= POGIL =

Instructional strategy

Process Oriented Guided Inquiry Learning (POGIL) is an activity-based, group-learning instructional strategy.

POGIL was created in 1994 to improve teaching of general chemistry. Today, POGIL is implemented in more than 1,000 American high schools and colleges.

== Activities ==

The design of a POGIL activity must be sufficient in appropriate information for the initial exploration so that students are able to develop the desired concepts. Second, the guiding questions must be sequenced so that students reach the appropriate conclusion.

Typically, the first few questions build on students' prior knowledge and direct attention to the information provided by the model. This is followed by questions designed to help promote the recognitions of relationships and patterns in the data, leading toward some concept development. The final questions may involve applying the concepts to new situations and generalizing students' new knowledge and understanding. POGIL instruction has a strong basis in constructivism.

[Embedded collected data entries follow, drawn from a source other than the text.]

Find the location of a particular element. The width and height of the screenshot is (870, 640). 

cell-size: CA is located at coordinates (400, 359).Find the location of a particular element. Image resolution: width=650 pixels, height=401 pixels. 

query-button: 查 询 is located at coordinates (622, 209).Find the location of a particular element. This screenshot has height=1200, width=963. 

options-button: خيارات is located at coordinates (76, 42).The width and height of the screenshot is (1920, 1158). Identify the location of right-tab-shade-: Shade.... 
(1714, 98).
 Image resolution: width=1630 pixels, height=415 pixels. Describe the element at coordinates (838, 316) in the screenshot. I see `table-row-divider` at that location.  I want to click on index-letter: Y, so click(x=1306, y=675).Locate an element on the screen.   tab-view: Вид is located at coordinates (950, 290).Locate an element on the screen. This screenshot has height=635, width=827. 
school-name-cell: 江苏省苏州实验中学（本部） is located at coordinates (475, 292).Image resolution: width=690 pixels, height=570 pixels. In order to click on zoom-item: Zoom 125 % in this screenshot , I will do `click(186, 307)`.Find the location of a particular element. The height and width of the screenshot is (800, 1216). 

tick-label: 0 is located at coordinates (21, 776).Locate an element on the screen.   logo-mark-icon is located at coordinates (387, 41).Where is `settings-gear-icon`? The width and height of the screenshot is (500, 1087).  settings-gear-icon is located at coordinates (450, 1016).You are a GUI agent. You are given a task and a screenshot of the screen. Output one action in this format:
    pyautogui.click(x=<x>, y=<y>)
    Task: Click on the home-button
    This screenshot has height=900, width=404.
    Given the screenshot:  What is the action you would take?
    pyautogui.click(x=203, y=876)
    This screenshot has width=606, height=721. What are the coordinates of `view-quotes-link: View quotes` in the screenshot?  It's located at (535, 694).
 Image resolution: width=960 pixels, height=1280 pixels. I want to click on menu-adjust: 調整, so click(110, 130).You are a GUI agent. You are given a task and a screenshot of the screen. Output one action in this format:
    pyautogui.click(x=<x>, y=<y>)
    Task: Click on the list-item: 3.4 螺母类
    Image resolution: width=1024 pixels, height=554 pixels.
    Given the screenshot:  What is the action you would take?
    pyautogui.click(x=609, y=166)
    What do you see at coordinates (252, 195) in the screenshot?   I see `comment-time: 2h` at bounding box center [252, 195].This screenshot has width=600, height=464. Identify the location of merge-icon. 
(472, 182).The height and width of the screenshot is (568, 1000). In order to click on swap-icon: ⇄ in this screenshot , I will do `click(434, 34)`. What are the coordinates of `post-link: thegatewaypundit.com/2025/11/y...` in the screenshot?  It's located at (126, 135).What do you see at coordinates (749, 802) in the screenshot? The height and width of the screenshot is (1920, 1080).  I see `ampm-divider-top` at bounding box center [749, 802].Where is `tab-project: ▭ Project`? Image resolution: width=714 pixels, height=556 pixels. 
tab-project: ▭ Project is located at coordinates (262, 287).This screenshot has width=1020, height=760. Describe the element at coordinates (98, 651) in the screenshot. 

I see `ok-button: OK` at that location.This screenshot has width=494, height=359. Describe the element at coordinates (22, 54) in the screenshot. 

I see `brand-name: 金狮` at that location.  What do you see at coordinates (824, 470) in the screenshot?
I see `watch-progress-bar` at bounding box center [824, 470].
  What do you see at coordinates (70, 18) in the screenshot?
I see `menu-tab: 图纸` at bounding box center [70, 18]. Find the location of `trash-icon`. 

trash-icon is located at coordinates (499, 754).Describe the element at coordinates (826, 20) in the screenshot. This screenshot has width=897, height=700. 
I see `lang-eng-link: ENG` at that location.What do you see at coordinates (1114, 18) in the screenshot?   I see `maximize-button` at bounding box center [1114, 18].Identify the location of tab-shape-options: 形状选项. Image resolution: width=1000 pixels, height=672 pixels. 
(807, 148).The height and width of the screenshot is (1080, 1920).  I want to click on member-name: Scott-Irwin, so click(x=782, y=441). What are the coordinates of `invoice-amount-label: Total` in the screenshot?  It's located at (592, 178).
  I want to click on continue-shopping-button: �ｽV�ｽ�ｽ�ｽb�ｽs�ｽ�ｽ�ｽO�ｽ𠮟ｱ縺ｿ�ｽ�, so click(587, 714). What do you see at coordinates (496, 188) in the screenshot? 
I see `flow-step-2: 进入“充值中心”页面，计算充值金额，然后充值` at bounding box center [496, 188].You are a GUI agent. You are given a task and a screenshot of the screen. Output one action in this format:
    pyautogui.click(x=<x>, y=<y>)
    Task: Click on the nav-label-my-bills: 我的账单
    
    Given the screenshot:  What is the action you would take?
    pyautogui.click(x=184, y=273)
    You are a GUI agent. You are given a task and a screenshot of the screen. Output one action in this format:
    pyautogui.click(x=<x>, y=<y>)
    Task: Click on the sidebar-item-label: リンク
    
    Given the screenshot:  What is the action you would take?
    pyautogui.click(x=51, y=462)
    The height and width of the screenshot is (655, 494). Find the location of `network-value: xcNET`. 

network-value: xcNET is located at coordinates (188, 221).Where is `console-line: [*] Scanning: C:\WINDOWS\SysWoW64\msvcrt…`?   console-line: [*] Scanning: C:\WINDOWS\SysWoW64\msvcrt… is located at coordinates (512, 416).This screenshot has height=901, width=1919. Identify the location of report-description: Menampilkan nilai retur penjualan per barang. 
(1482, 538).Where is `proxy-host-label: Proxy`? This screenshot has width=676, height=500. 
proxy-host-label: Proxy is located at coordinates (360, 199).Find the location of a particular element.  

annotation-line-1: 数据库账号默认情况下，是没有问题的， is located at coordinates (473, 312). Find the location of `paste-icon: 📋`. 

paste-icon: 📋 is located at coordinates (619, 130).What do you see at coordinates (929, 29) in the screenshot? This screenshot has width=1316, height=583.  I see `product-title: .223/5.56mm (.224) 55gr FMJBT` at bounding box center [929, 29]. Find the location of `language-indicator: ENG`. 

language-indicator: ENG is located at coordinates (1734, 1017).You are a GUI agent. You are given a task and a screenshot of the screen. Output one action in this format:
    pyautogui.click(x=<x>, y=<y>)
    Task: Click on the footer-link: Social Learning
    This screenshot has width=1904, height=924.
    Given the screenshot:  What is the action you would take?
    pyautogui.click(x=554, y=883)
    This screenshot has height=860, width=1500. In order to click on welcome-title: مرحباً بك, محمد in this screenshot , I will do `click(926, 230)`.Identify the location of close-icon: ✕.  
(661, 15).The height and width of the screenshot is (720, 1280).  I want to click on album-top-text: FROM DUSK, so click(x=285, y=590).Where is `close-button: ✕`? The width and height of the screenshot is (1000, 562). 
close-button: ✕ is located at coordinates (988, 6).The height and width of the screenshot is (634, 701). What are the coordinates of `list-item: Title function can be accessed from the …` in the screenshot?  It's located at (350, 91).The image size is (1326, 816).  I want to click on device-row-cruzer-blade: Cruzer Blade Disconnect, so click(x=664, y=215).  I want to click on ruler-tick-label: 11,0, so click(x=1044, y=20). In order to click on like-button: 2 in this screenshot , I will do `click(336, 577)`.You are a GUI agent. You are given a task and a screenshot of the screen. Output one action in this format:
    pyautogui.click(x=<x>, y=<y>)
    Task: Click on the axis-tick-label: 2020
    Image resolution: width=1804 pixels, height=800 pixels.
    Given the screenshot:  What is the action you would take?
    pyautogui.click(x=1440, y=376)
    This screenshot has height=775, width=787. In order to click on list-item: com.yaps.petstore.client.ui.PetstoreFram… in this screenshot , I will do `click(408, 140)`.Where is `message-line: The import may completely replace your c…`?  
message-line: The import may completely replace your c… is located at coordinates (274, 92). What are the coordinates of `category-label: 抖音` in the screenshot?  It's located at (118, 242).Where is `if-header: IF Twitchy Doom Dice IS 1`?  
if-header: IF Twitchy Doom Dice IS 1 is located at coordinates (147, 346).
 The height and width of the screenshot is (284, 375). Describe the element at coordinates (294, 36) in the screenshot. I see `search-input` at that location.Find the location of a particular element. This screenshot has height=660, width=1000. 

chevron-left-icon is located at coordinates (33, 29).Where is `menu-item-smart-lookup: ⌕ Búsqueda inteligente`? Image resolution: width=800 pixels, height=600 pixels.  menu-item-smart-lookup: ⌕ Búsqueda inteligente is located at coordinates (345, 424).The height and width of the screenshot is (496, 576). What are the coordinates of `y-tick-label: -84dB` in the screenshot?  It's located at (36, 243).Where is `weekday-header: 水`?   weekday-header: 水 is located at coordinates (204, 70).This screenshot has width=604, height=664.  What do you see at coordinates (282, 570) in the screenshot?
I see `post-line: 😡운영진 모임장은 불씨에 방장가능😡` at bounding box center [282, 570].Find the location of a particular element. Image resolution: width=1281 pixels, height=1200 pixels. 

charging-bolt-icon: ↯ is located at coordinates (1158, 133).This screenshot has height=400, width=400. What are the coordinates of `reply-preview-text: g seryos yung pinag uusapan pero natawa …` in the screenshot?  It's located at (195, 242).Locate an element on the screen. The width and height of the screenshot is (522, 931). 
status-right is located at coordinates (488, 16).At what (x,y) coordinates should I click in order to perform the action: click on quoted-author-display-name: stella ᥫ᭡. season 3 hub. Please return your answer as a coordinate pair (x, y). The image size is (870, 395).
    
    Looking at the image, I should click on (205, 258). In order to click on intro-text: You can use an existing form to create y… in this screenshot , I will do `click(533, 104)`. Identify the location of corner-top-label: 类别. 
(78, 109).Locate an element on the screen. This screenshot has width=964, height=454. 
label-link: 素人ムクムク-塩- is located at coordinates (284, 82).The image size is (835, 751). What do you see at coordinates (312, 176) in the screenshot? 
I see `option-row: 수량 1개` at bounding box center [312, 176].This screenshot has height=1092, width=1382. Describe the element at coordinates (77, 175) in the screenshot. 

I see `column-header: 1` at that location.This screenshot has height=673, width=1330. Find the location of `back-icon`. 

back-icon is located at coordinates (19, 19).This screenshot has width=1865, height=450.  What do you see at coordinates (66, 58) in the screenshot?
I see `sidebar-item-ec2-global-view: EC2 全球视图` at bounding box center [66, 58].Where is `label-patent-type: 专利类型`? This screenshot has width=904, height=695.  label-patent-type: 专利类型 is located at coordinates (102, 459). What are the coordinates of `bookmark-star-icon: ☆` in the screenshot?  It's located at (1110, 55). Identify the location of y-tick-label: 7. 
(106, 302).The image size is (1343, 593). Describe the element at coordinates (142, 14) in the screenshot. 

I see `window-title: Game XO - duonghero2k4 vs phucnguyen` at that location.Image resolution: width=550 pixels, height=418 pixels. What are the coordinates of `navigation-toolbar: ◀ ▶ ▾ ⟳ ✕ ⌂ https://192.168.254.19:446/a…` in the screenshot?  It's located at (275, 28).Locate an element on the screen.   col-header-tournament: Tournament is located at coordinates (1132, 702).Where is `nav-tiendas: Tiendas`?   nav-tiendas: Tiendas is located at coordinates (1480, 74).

Students in a POGIL classroom may work in small groups of three or four to tackle a specifically designed activity. Each student is assigned a role, such as a task manager, recorder, spokesperson, or reflector. The instructor acts as a facilitator. In their groups, students may discuss and analyze problems and their answers to questions that are crafted. As they formulate their ideas, they may share their understanding and discoveries with other groups.

Rather than having the instructor begin class by defining terms and laying out concepts, students work actively to understand the content.

== The POGIL Project ==

Logo of The POGIL Project

The teaching method of POGIL is supported by the POGIL Project, a non-profit 501(c)(3) organization based in Lancaster, Pennsylvania. The project trains faculty to implement POGIL in their classrooms and creates new POGIL materials through opportunities including workshops, on-site visits, and consultancies. The project also hosts an annual POGIL National Meeting.